Commonplace Book(s)

by Perfect Coven authors

So, I used to do this thing: I had a notebook, usually cheap, and often unlined; it lived in my bag and went everywhere with me. I’d scribble down anything I found interesting or important – phrases, names, dreams, writing or art ideas, notes from books or about books (including my own or my friends’ WsIP), lists, words I liked the sound/spelling/meaning of, song lyrics that spoke to me…anything and everything. I also doodled in the margins and on the covers.

I called it my idea book. I had no idea that what I was doing was keeping a commonplace book, albeit a somewhat disorganized one.

Unfortunately, I fell out of the habit a few years ago. Just…things weren’t going well in my life, and I wasn’t doing many of the things I used to do, so when the notebook was full, I put it away and never started another. (I also stopped keeping  my journal, stopped writing, stopped socializing – like I said, it wasn’t a good period of time.)

But now, my head seems to be coming back online. I’ve suddenly found myself scribbling on anything handy, and then, well, losing the notes – so maybe not completely rebooted.

I’ve been exploring art journaling for the past year or so, and that seems to have broken down the dam*. But now I need to stretch. While I never stopped working on my novel, now I’ve embraced it again, and am enthusiastic about working on it (in my third round of revisions right now – so close to a good, complete manuscript!). I’ve been dreaming, and ideas pop up, germinated from anything and everything – hence the scribbling on whatever is handy.

I decided that I need a new idea book.

I did what I usually do; I grabbed up a blank, wirebound sketchbook, one of the $5 ones from Barnes & Noble that I had lying around, and started scribbling away.

But it felt wrong.

Then I remembered that Der Mann backed a kickstarter a year or two ago.  A kickstarter for a new type of notebook. And it got funded. And he received the notebook. And it was still in a box on my bedroom bookshelf.
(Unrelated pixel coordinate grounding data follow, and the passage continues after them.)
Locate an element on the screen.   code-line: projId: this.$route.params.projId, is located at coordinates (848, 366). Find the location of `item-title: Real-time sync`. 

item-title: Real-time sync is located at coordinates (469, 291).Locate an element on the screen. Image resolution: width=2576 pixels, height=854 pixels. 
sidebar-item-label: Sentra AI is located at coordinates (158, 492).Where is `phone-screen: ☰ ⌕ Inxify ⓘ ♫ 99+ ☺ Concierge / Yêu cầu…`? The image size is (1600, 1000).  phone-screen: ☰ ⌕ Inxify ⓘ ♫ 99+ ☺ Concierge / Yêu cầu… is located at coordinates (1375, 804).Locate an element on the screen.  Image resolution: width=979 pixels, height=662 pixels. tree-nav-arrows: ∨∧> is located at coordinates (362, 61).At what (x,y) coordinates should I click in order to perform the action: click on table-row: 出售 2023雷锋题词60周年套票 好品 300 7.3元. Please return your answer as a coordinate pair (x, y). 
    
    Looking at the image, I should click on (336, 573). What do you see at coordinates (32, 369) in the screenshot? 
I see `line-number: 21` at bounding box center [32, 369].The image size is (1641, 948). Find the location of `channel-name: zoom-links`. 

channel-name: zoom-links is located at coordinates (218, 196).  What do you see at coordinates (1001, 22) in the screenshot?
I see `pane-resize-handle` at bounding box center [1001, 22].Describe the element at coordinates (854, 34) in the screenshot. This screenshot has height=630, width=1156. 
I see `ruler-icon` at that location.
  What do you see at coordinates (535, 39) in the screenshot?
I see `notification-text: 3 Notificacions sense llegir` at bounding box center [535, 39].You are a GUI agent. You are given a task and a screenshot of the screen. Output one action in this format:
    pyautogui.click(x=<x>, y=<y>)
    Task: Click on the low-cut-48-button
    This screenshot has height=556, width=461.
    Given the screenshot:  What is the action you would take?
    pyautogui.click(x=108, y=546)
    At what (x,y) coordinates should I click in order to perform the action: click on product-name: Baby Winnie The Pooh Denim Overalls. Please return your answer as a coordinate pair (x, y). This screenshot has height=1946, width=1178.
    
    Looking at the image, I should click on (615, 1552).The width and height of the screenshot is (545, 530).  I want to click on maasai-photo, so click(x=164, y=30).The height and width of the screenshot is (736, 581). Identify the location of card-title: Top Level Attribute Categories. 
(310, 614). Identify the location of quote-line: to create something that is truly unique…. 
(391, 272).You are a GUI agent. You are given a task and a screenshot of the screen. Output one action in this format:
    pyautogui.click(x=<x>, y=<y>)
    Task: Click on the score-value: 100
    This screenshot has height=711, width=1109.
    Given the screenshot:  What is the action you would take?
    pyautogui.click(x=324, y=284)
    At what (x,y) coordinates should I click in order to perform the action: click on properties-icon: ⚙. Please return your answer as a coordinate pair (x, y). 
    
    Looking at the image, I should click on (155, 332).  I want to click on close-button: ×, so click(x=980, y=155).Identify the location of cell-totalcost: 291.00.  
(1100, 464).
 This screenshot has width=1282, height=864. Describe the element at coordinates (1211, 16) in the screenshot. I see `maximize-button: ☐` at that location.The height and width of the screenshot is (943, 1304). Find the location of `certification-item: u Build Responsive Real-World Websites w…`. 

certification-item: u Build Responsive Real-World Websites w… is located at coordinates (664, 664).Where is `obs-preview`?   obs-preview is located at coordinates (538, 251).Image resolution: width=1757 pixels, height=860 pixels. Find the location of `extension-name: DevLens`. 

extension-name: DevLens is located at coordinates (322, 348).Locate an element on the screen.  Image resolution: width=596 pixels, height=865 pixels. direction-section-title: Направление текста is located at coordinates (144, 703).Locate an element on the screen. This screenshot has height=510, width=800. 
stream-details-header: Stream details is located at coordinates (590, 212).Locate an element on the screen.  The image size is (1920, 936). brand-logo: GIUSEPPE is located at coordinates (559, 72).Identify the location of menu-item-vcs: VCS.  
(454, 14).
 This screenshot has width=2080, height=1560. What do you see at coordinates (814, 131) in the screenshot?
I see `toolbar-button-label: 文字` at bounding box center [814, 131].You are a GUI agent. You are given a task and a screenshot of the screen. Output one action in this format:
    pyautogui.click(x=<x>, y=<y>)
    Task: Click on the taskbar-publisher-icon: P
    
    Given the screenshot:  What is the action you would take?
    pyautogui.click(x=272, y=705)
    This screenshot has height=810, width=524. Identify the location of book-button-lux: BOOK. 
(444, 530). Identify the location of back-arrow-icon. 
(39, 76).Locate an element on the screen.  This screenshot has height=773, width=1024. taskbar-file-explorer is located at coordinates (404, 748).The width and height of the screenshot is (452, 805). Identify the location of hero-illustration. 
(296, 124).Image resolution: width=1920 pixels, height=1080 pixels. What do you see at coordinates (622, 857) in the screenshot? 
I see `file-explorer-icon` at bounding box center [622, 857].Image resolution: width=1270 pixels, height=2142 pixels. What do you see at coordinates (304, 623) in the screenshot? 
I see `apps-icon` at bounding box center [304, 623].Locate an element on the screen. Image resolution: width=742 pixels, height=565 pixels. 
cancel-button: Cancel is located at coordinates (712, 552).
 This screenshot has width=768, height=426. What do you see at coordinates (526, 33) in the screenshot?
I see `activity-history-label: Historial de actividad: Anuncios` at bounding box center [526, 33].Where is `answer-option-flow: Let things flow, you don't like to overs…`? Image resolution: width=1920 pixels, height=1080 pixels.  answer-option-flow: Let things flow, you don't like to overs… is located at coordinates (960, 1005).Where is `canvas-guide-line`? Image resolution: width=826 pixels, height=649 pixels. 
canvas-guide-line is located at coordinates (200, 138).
So I got it out and looked it over. The notebook is bigger than the ones I’ve used before, being closer to 8.5 x 11 inches, but it’s thinner, so it evens out in terms of carrying.

Notebook 1

The cover is cloth, and feels nice in the hand.

The paper is glorious. It’s thick and creamy, and holds ink well. It’s a stone paper, meaning, from what I’ve googled, that the paper is made from actual stone; per their website, the paper is calcium carbonate “collected from waste material at existing limestone quarries and ground up into a fine white chalk powder”. It smells different than paper, perhaps a bit stronger, but not unpleasant. The paper itself is smooth and silky. It always seems to be cool and feels almost wet to the touch. The notebook is split; one half of the pages are lined, the other half are not, so I have the best of both worlds. There’s a pocket in the front for stashing all those scribbles I’ve lost so I can transcribe them later, two elastic bands (one on each side), and an attached ribbon bookmark. 

Of course, it’s such a nice book that I was leery about using it, until Der Mann also bought me a set of multicolored Frixion erasable gel pens and a set of Frixion erasable markers**. Now I can write and doodle in this notebook with impunity!

Frixions

Frixion erasable gel pens and markers

So – that’s my new commonplace book. Does anyone out there keep a commonplace? If so, what do you collect? Tell me about your experiences!

*Also, researching art journaling led me to the phrase “commonplace book” and then I had to research that, and here we are.

**They do write and erase quite well. I recommend them, as long as you don’t overheat the notebook (that will erase everything) or put it in the freezer (getting it super cold brings back all the erased stuff). I use them for my planner and for my commonplace. I do not use them in my art journal; I prefer my alcohol markers because I’m usually working on gessoed, painted, or watercolor-crayoned backgrounds.